Congressional reps grilled Powell and Mnuchin about how the first stimulus check was distributed, and how things would change for a second round. Green pointed out the recent report by the Government Accountability Office (GAO), which found that almost 9 million eligible people did not receive their first stimulus check due to the incomplete data at the Treasury Department. Reps urged the IRS to continue seeking these people out.
As for the second stimulus check, the reps wanted a straightforward analysis from Powell and Mnuchin. Michigan Rep. Rashida Tlaib asked Mnuchin: "Yes or no, do you believe another stimulus check could help stabilize the economy?" He responded: "I do. The administration does support another stimulus payment."
"We obviously can't pass a bill in the Senate without bipartisan support. Our job is to continue to work with Congress to try to get additional help to the American public," Mnuchin went on. Tlaib responded: "I think you need to be very clear with the senators... that direct payments to individuals is critical to preventing economic collapse in our country."

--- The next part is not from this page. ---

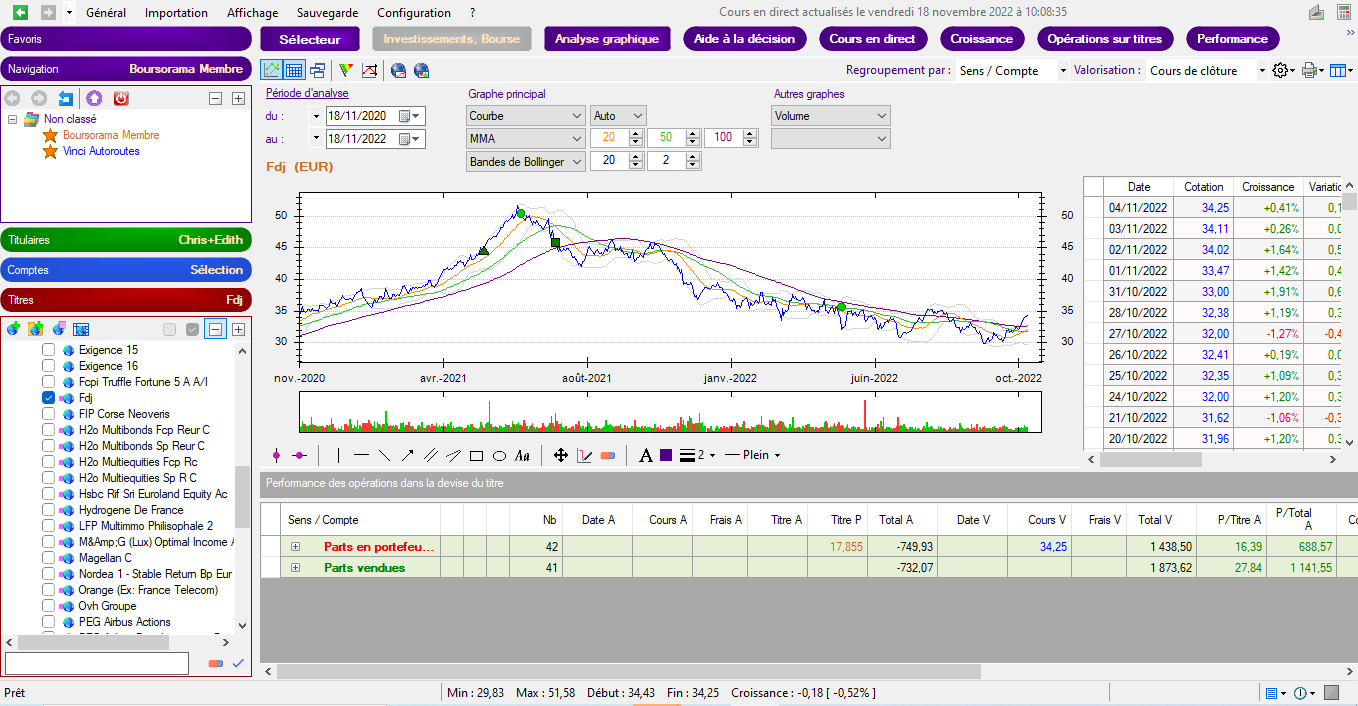Expand the Parts en portefeuille row
The image size is (1358, 706).
pos(295,547)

Despite the widespread support for the stimulus check itself, the remainder of any potential stimulus bill is making it hard to get the legislation passed. While Republicans want to argue about the particulars of each individual program, Democrats are insisting that they meet in the middle on the price of the overall bill itself. That would be around $2.2 trillion, but Republicans are refusing to go above $1 trillion.
With the Senate now focused on replacing Supreme Court Justice Ruth Bader Ginsburg before the 2020 presidential election, it is not clear when the next steps in a stimulus package negotiation may come.